Requirement:
Determine the number of lines in the listing below where the string "should" occurs; answer with the number alone.

Material supplied:
■ ■ ■ ■ ■ ■ ■
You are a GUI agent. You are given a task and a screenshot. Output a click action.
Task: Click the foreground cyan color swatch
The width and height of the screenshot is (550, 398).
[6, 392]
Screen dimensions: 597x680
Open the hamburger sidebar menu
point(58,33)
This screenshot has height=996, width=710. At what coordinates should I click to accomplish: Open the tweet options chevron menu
■ ■ ■ ■ ■ ■ ■
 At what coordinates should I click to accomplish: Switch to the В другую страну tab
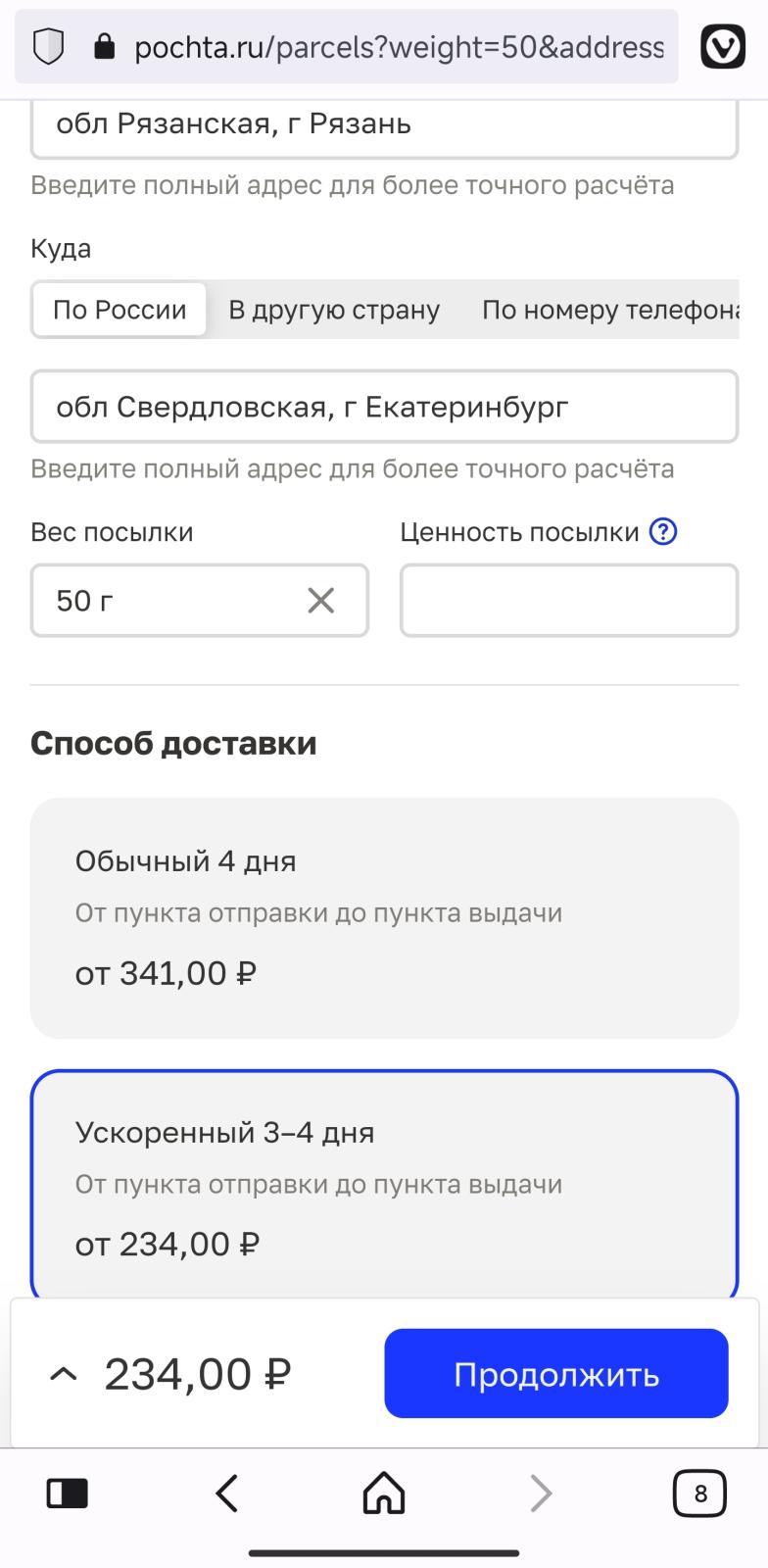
■ ■ ■ ■ ■ ■ ■
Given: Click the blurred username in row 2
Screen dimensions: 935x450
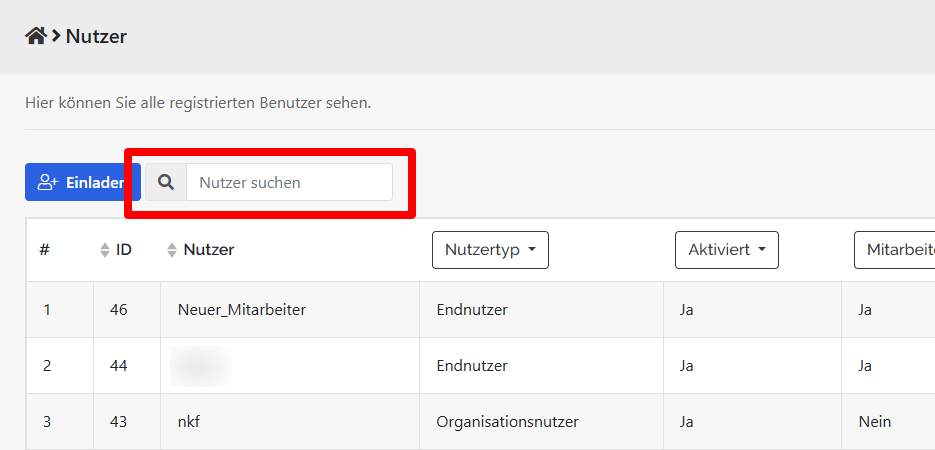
■ ■ ■ ■ ■ ■ ■
Your solution:
2